After many years and several different teachers I was assigned to a teacher that was new to the program but not new to teaching music. She had a great ear and a dynamic, encouraging teaching style. She paid attention more than anyone else every had. I was very excited. Working with her would be tough but rewarding.
After a couple weeks I was told that she had decided not to join the program but would teach on her own out of her home. Years of useless attempts at interactive communication at home had taught me that the answer to every question was “no.”. Finally, my junior year of high school I walked out of Illinois Wesleyan University’s Music Building and their Piano Pedagogy Department.

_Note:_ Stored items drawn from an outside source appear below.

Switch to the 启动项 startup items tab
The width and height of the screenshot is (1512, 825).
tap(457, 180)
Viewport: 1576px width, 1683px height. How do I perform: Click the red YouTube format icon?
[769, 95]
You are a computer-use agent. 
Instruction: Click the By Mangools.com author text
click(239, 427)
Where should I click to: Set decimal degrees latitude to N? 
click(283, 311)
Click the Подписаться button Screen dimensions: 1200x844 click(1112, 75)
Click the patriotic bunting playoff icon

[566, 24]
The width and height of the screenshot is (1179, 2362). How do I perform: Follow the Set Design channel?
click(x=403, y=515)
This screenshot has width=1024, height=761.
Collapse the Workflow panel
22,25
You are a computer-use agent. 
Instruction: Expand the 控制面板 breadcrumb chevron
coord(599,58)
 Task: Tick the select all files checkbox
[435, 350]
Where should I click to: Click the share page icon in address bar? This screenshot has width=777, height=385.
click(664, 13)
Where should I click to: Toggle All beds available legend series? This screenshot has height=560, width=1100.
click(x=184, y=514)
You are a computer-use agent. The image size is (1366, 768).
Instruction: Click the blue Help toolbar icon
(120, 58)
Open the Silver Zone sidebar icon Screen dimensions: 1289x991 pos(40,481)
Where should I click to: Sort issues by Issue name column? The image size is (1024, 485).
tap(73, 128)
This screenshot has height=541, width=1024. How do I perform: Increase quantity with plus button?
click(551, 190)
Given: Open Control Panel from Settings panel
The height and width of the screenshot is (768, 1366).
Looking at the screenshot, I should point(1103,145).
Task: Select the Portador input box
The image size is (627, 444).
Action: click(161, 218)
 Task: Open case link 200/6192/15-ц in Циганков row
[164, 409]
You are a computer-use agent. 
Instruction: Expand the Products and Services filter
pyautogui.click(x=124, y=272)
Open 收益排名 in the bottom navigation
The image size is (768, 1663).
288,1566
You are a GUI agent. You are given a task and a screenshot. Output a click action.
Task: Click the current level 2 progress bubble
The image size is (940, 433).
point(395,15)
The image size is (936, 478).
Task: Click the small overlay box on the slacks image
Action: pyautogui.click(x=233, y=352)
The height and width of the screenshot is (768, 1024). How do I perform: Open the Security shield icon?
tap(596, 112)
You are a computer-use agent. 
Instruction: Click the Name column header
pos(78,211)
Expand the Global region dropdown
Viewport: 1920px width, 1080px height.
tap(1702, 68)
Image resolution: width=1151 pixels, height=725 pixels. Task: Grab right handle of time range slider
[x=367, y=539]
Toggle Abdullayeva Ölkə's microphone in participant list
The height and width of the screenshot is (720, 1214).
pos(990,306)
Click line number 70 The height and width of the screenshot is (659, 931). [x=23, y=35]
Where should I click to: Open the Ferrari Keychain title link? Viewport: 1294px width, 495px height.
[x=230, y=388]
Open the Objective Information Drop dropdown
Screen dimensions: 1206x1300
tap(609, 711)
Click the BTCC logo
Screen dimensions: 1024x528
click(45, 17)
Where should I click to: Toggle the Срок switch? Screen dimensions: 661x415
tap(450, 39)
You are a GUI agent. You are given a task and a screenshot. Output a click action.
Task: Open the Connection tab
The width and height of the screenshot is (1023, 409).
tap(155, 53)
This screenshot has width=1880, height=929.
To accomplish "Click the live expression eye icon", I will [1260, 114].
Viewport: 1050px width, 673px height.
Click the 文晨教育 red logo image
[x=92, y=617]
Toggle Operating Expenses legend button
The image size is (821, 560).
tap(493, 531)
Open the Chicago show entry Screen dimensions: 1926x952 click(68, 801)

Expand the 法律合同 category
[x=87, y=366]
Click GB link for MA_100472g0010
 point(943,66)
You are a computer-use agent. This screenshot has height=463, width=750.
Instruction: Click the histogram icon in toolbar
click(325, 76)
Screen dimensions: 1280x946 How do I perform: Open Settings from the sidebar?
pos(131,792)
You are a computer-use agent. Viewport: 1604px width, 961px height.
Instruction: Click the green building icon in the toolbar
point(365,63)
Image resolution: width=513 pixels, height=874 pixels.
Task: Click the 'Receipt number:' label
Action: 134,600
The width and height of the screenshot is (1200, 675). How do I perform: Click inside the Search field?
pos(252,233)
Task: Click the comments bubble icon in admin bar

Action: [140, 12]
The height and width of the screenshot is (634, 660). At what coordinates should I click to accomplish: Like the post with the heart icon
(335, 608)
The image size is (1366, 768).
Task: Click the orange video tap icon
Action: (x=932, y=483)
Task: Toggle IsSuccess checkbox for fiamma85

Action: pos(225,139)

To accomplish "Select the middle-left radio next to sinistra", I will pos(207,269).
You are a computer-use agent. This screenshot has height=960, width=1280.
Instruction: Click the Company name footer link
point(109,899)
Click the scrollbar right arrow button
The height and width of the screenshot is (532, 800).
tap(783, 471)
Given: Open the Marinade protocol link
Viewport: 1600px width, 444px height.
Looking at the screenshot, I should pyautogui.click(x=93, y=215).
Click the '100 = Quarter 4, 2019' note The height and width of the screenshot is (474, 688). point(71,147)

At college I met many people my age who could play much more difficult music than I ever tried and would sound better at the first sitting than I would after months of teaching my fingers where to go. Sometime after college I found out from my mother that she always wanted me to be able to just sit down at the piano and have fun with it; to play like my grandmother played. My grandmother had a whole notebook full of popular songs going back to the ’30s and would pound them out during holiday get togethers while my aunts sang along.
All those years of classical piano lessons, all those hours of practicing, all that frustration at no support and no way out, all those other things I didn't get to do and none of it was for me. It didn't raise my mother's esteem for me. She did not respect me any more for it. It was just to fulfill her desire to be like her mother that she couldn’t do for herself.
I haven't touched a piano in decades.